Average samples per genus/trait_name/value_type: 8.120710825352175


* The result of 8 samples on average per genus is better but unlikely sufficient as there will be variation per genus
* Viewing the largest and smallest count:

In [29]:
print(f'Largest genus count of trait_name/value_type: {temp.loc[temp['counts'].idxmax()]}\n')
print(f'Smallest genus count of trait_name/value_type: {temp.loc[temp['counts'].idxmin()]}')
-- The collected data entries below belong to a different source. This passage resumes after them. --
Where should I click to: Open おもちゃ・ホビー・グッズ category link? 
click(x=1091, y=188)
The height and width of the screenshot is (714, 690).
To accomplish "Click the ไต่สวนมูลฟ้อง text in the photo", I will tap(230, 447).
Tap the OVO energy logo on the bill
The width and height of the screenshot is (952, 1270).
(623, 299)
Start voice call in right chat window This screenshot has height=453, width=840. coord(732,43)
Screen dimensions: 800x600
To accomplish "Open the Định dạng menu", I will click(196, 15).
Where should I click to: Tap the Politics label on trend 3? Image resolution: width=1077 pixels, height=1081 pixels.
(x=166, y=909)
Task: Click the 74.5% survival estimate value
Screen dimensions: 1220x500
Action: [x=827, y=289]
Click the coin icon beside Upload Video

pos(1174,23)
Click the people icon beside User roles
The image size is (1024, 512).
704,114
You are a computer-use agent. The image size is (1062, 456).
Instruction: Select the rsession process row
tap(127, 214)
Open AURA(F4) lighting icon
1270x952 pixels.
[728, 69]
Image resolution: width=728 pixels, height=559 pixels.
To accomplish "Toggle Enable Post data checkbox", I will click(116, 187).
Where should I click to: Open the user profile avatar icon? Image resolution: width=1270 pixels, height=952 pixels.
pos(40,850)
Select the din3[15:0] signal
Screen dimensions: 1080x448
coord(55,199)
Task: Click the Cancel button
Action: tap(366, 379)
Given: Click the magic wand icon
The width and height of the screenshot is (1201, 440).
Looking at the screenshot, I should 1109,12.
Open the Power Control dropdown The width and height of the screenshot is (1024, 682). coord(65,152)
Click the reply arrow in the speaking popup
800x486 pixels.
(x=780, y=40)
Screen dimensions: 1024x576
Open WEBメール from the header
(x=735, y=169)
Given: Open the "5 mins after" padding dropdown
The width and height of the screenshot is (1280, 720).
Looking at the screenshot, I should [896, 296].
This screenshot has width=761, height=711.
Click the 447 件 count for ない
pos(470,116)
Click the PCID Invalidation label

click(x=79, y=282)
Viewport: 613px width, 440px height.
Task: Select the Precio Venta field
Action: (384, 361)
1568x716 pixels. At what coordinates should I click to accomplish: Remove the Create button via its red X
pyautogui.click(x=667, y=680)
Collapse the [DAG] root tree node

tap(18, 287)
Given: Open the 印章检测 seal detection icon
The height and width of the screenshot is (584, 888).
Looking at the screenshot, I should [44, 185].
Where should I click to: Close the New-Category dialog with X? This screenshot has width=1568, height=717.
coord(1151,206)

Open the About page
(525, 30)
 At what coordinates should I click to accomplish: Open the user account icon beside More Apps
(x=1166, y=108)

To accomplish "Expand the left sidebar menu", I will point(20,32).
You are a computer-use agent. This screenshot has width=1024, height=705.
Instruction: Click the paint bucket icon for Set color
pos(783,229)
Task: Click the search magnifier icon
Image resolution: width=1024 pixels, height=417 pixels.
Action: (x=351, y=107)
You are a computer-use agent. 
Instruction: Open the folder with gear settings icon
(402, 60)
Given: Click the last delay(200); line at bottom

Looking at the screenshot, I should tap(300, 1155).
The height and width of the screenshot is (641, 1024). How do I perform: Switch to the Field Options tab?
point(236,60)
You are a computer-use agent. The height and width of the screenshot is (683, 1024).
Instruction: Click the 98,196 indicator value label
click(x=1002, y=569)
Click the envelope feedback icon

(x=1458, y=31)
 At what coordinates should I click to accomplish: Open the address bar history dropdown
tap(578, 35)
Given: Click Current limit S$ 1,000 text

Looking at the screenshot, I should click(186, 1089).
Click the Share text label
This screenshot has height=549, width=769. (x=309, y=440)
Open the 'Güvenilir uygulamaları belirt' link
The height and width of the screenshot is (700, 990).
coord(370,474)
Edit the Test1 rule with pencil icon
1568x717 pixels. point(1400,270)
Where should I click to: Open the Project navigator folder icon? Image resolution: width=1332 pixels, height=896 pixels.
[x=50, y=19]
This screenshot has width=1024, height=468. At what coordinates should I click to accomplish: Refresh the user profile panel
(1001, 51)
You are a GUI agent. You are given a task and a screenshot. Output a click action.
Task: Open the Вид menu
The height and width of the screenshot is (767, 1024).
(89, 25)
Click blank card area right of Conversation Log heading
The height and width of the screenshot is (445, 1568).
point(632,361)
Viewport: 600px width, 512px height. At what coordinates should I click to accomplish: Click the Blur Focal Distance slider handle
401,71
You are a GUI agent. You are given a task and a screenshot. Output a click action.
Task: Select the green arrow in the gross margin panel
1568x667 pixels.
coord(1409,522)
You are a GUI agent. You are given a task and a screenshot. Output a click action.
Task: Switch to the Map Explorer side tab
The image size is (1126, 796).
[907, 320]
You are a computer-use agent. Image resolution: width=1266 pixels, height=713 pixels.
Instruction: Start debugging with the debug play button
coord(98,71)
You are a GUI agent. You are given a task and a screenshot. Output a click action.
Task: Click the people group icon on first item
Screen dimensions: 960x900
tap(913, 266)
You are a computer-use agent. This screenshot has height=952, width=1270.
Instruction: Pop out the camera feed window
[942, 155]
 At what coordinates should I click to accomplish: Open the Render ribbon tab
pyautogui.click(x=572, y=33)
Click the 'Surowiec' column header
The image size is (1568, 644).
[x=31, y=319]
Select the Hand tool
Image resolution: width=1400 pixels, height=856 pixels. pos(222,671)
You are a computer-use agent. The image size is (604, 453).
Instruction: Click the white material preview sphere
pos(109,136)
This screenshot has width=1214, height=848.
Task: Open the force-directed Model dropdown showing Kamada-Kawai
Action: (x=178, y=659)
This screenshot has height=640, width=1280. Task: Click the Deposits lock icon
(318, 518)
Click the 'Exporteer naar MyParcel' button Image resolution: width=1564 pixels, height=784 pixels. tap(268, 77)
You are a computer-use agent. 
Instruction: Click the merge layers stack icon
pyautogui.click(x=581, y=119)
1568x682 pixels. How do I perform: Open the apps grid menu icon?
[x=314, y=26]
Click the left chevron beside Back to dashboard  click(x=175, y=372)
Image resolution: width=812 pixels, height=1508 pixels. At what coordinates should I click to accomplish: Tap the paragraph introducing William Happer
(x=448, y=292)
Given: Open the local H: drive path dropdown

Largest genus count of trait_name/value_type: counts    3851
Name: (Acacia, plant_height, maximum), dtype: int64

Smallest genus count of trait_name/value_type: counts    1
Name: (Abelia, leaf_length, maximum), dtype: int64


* All the counts for "plant_height, maximum":

In [30]:
temp.loc[(slice(None), 'plant_height', 'maximum')]

Unnamed: 0_level_0,counts
genus,Unnamed: 1_level_1
Abelia,1
Abelmoschus,11
Abildgaardia,4
Abroma,2
Abrophyllum,4
Abrotanella,5
Abrus,1
Abutilon,84
Acacia,3851
Acaciella,3


* The distributions are far from equal and the variation in each genus per trait_name/value_type could be too large for good modelling.
* Filtering to only genera with a minimum(?) count per trait_name/value_type feature and selecting only the largest trait_name/value_type features may improve modelling for those genera that are included.

In [31]:
# Drop taxon_name, taxon_rank as genus will be the class, combine trait_name and value_type as the trait
genus_trait_df = trait_filt_df.drop(columns=['taxon_name', 'taxon_rank', 'observation_id', 'basis_of_value'])
genus_trait_df['trait'] = genus_trait_df['trait_name'] + '_' + genus_trait_df['value_type']
genus_trait_df = genus_trait_df.drop(columns=['trait_name', 'value_type'])
genus_trait_df.head()

Unnamed: 0,value,unit,genus,family,trait
0,5.0,mm,Adenanthos,Proteaceae,leaf_length_minimum
1,20.0,mm,Adenanthos,Proteaceae,leaf_length_maximum
2,0.5,mm,Adenanthos,Proteaceae,leaf_width_maximum
3,0.5,m,Adenanthos,Proteaceae,plant_height_maximum
4,10.0,mm,Adenanthos,Proteaceae,leaf_length_minimum


# 4. Summary
> As per README.md, this data is not suited to provide a model to solve the problem statement. The data could be suitable if it were the raw data and data sources were consistent with data collection.